Desde los primeros meses de 1939, en que nuestras gentes empezaron a salir de sus casas hacia el exilio en caravanas interminables, por carreteras y senderos, bajo el frío y la nieve, y ametrallados sin cesar por la aviación franquista, la mujer española hubo de aprender a vivir en un retroceso que la llevo a situaciones rayanas con lo primitivo, y poniendo a prueba la capacidad y el instinto de supervivencia del ser humano en momentos álgidos, acosadas por toda clase de necesidades y privaciones. Allí se renovó y puso en evidencia el ingenio y la improvisación de nuestra mejor picaresca del Siglo de Oro. En aquellos inhóspitos campos de concentración franceses, en las barracas y hoyos cavados en las arenas de las playas del Rosellón, nuestras mujeres aún procuraban ayudar a sus maridos, internados en otros campos, lavándoles la ropa y sosteniendo su moral con esa innata carga de ternura, fuerza y protección que atesora y prodiga la mujer.

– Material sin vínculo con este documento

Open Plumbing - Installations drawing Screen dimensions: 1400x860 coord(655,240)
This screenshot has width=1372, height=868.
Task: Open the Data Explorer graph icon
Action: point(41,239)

Pero todavía, les estaba reservado algo peor: cuando las tropas hitlerianas invaden Francia, las españolas se enrolan en la resistencia, colaboran con el maquis, o son secuestradas en los campos y transportadas, «por rojas», a los campos de exterminio nazis, donde muchas de ellas perecerán en las cámaras de gas y en los hornos crematorios de los campos de Ravensbrück y Auschwitz, entre otros siniestros lugares donde el horror no tuvo límites.
Por eso, hoy, las generaciones jóvenes sin idolatrías ni exaltaciones, no deben ignorar, y mucho menos olvidar, que en la precaria y relativa libertad actual, hay grandes dosis de ilusión, de luchas, de padecimientos y sacrificios de tantas y tantas anónimas mujeres, entre las que posiblemente encontrarían la huella de su propia estirpe.